** Opening Material provided block **

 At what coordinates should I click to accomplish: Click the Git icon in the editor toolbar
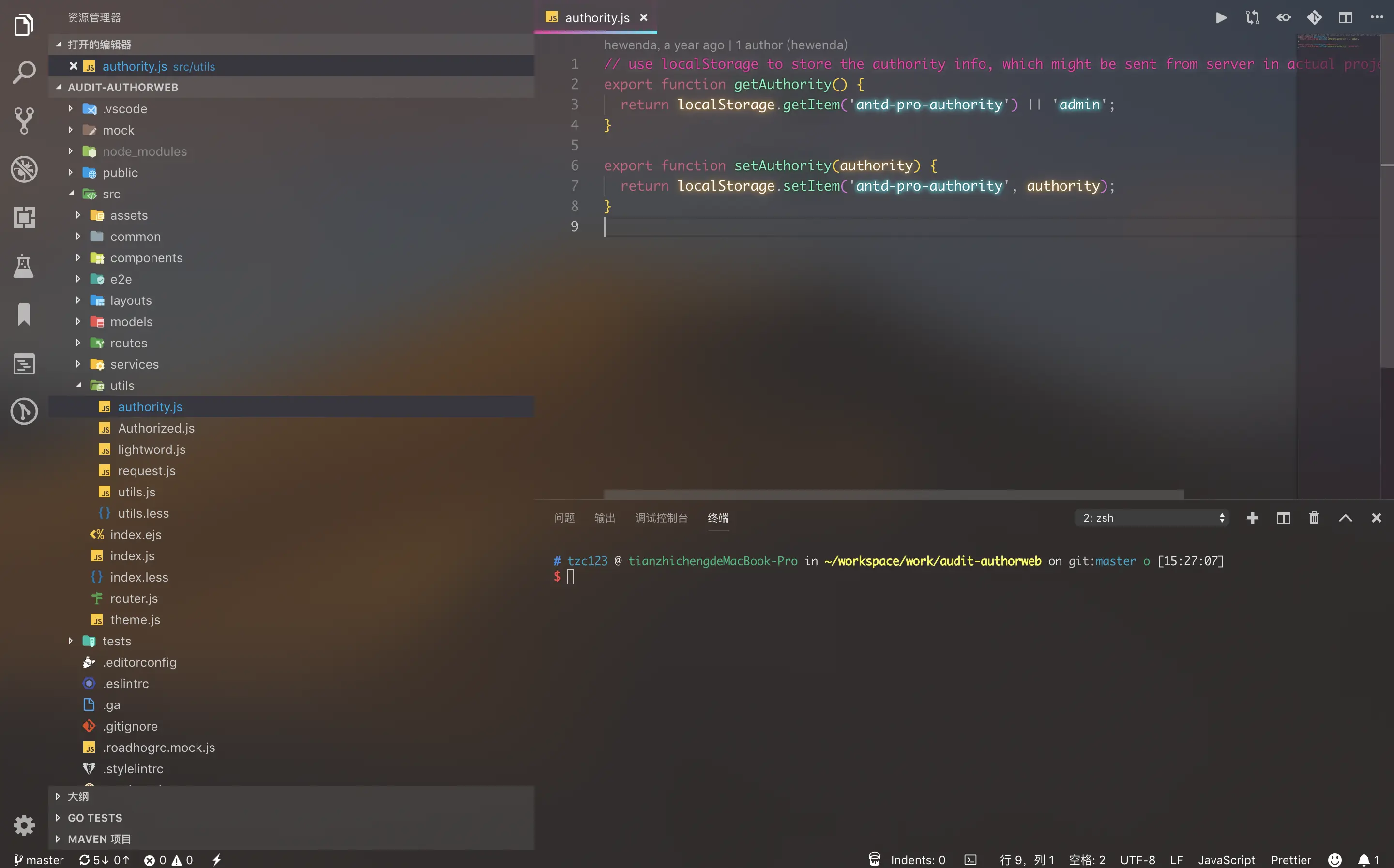pyautogui.click(x=1315, y=17)
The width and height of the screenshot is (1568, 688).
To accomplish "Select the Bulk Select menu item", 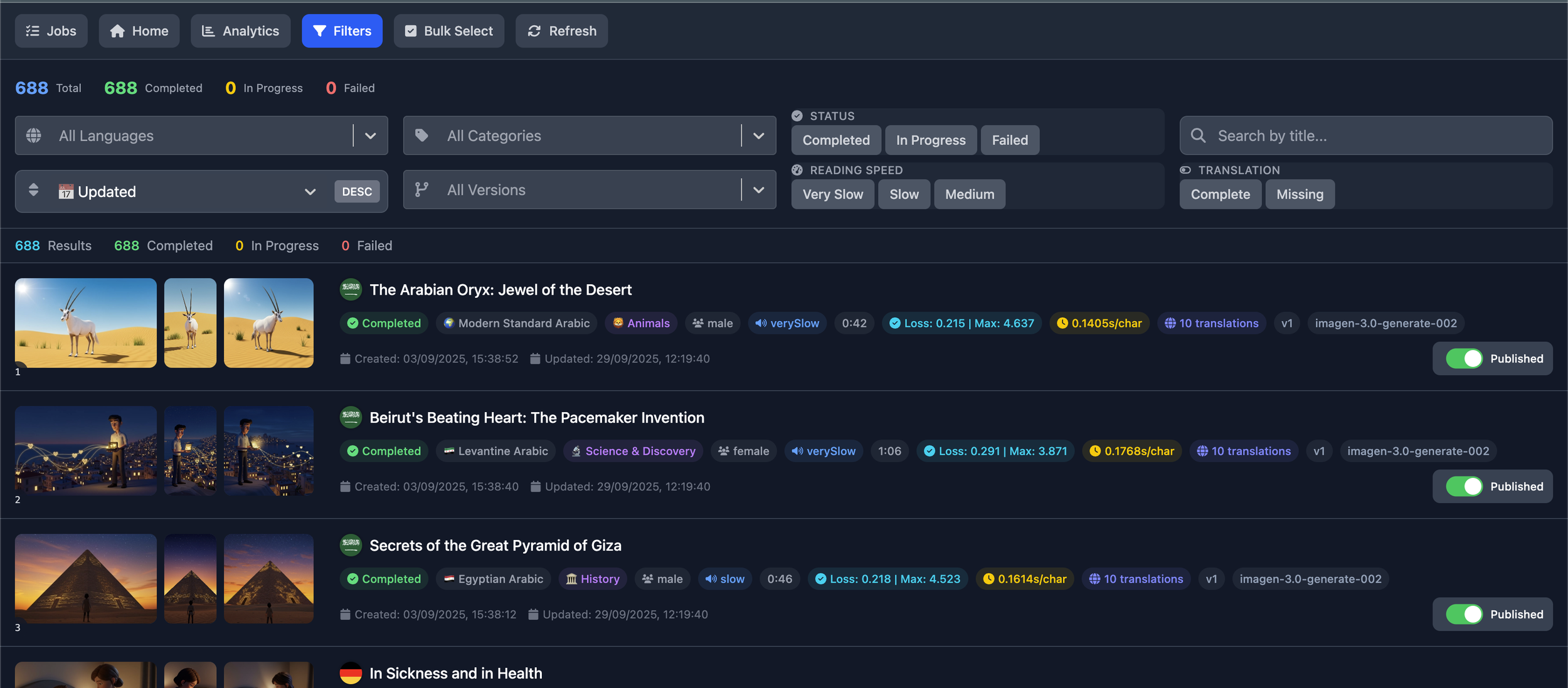I will click(449, 30).
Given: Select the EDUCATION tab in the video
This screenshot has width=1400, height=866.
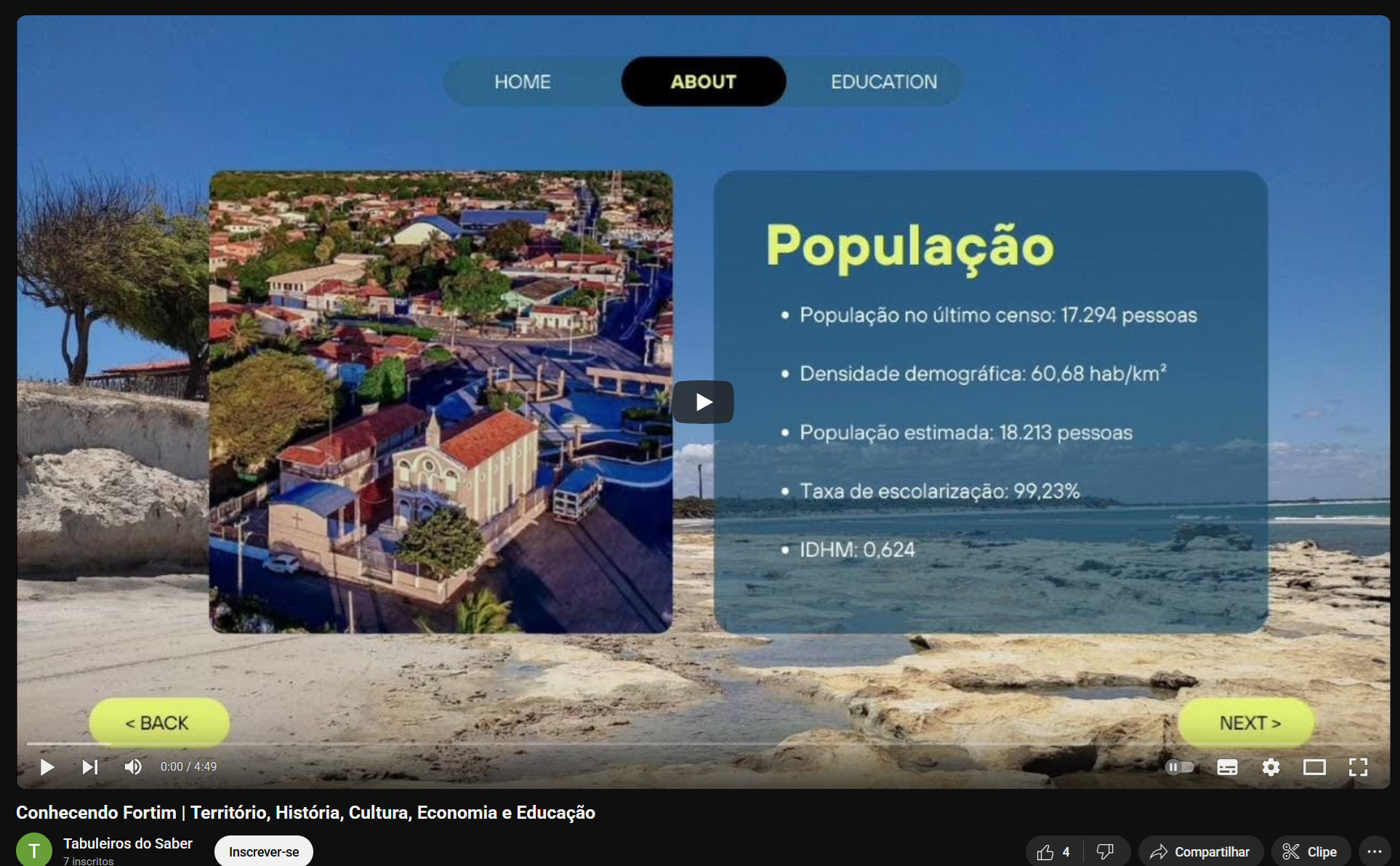Looking at the screenshot, I should (x=884, y=81).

** Closing Material provided block **

Extract only the lines from the one that contains "Given: Select the EDUCATION tab in the video" through the end of the records, inclusive, and omit every picture.

Given: Select the EDUCATION tab in the video
This screenshot has width=1400, height=866.
Looking at the screenshot, I should (x=884, y=81).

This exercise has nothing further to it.